[THE RECORDS Boundary: Start]

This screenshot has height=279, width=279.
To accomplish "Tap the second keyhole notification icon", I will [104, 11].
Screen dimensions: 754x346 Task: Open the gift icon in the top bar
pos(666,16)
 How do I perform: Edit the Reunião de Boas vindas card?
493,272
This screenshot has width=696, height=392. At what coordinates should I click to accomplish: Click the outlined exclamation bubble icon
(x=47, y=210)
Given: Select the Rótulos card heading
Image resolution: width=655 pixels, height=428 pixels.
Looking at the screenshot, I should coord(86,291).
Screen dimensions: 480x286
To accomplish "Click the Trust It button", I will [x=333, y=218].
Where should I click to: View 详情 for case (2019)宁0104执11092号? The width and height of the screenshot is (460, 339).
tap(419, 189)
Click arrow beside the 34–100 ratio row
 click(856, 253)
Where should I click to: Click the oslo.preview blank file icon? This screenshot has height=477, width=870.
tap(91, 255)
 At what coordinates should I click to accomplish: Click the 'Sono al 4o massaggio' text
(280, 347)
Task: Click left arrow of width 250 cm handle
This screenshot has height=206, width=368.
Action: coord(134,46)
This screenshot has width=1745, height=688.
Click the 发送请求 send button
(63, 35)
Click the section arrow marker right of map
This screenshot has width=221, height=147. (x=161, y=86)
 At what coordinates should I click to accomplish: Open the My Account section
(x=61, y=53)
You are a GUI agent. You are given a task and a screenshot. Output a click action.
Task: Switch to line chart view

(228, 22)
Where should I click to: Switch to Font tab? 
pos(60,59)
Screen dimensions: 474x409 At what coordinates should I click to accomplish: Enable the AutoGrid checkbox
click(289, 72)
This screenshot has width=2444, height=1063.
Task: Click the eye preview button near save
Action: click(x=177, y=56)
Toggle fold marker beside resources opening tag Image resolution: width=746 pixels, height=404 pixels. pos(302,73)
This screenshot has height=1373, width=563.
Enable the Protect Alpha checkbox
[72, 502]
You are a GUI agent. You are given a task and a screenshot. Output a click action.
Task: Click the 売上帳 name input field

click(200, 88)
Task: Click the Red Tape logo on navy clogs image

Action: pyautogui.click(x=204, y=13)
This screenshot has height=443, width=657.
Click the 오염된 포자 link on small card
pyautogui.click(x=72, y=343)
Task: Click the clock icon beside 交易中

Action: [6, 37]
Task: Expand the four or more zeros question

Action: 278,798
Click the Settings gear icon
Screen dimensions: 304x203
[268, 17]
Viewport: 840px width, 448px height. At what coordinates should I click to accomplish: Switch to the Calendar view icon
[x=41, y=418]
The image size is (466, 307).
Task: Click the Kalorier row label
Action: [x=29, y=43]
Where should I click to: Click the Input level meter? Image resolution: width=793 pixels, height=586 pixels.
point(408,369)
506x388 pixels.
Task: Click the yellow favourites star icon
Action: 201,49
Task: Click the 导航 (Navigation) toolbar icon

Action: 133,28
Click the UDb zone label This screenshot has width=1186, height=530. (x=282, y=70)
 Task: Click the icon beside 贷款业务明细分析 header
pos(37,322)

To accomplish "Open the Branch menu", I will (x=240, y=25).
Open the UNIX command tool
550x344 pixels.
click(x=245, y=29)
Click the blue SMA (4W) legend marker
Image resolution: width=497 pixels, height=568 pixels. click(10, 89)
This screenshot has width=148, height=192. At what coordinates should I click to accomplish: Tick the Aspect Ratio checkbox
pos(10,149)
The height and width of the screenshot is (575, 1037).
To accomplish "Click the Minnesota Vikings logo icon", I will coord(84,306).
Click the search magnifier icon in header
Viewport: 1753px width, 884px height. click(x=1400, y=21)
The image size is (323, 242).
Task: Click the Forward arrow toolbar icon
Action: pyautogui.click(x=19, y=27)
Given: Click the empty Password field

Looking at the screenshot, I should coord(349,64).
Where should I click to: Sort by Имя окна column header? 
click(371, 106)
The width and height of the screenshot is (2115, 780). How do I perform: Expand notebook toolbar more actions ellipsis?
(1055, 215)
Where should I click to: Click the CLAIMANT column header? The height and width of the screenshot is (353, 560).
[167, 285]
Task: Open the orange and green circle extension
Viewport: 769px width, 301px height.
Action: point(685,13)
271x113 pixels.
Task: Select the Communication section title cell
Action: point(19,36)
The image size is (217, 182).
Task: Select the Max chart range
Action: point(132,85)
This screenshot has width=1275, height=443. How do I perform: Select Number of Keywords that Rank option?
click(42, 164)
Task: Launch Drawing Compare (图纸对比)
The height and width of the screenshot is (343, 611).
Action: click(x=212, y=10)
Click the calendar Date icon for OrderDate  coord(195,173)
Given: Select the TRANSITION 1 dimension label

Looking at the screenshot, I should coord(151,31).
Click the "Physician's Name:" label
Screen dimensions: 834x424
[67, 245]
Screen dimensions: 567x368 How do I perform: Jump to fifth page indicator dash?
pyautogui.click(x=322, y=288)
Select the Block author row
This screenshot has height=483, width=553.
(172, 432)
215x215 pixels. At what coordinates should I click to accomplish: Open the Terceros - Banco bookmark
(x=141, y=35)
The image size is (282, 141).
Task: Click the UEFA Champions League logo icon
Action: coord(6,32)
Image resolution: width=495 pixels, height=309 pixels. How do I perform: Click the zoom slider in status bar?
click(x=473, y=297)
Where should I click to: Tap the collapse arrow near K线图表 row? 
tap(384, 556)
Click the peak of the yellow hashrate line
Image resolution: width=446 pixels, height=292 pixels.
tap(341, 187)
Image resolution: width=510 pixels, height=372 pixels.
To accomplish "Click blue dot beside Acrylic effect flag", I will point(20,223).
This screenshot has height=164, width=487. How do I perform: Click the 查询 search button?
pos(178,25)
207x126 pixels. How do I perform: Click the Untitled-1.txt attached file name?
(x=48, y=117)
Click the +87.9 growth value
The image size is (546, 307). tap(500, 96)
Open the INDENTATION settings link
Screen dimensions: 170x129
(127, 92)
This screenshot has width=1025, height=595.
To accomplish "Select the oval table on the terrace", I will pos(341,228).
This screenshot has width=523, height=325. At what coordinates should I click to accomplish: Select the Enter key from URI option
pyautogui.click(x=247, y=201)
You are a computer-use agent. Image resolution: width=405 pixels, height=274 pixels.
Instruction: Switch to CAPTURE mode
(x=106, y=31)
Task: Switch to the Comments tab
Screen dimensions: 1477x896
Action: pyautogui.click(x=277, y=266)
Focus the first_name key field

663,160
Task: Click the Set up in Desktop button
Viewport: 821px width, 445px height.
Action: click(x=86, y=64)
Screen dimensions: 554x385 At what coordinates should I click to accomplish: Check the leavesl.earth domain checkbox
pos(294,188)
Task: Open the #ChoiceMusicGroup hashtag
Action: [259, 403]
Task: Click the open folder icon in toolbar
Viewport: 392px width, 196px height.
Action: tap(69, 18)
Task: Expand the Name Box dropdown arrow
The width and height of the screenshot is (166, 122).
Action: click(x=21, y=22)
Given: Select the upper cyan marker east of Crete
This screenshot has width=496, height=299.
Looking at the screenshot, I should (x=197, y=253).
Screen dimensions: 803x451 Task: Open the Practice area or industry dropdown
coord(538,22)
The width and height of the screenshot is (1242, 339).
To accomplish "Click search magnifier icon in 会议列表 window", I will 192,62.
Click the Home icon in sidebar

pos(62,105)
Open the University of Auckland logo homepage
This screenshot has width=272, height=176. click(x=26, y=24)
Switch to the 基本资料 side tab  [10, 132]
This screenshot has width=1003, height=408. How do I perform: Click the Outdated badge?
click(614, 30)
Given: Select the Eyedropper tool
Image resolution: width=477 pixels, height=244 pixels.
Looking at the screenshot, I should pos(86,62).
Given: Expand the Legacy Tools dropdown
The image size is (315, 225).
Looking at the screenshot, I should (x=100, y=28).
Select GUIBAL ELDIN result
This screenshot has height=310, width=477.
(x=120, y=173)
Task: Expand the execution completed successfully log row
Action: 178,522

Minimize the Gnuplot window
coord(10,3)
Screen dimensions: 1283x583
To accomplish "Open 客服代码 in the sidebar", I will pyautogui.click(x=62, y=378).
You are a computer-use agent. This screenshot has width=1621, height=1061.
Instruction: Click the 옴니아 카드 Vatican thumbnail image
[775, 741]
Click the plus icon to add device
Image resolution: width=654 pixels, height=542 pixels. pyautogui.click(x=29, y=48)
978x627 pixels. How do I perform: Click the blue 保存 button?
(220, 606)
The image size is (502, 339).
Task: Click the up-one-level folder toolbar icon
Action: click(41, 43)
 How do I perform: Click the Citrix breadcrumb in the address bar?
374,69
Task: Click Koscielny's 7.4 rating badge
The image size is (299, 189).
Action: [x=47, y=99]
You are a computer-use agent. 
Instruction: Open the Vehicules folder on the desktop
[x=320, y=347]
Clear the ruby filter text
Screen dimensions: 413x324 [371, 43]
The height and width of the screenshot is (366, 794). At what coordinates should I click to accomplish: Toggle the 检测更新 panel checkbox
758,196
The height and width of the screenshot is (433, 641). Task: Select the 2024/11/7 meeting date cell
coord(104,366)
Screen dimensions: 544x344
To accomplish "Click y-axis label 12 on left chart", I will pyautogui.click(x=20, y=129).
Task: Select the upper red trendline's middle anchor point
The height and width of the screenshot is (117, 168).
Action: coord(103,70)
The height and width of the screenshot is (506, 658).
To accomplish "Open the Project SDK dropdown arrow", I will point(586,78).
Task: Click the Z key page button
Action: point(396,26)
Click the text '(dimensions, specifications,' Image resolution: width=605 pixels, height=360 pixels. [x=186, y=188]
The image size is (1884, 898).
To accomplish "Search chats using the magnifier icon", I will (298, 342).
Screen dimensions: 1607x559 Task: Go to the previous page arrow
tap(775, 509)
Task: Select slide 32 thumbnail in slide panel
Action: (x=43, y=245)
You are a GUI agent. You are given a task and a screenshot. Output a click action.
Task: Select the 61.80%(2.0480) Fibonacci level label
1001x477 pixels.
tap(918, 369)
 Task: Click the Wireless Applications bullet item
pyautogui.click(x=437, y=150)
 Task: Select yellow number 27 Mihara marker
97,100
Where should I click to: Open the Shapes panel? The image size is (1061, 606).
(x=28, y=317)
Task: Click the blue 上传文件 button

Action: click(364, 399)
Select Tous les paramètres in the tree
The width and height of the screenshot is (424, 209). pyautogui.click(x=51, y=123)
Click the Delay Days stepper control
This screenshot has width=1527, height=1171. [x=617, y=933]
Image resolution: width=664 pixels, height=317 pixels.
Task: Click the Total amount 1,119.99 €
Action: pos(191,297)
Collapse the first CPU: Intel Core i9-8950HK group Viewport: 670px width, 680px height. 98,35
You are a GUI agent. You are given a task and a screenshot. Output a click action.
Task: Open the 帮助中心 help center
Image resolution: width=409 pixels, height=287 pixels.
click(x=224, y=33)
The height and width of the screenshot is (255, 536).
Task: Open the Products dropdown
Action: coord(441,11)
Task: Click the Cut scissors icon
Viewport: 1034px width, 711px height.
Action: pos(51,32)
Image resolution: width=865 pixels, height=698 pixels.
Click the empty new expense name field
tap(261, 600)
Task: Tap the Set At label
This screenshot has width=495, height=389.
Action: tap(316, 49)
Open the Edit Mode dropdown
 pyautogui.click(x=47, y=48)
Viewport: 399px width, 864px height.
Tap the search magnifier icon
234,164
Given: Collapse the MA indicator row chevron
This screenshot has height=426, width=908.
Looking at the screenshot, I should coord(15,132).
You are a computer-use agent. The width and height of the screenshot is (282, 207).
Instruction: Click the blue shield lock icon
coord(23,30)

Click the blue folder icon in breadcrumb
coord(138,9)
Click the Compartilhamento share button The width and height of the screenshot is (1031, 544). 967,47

[THE RECORDS Boundary: End]

▶ **INSTRUCTIONS TO FOLLOW**:
Using the records above, give the number of lines in which the word "left" occurs, and nothing else.

▶ **RESULT FOR THIS EXERCISE**:
2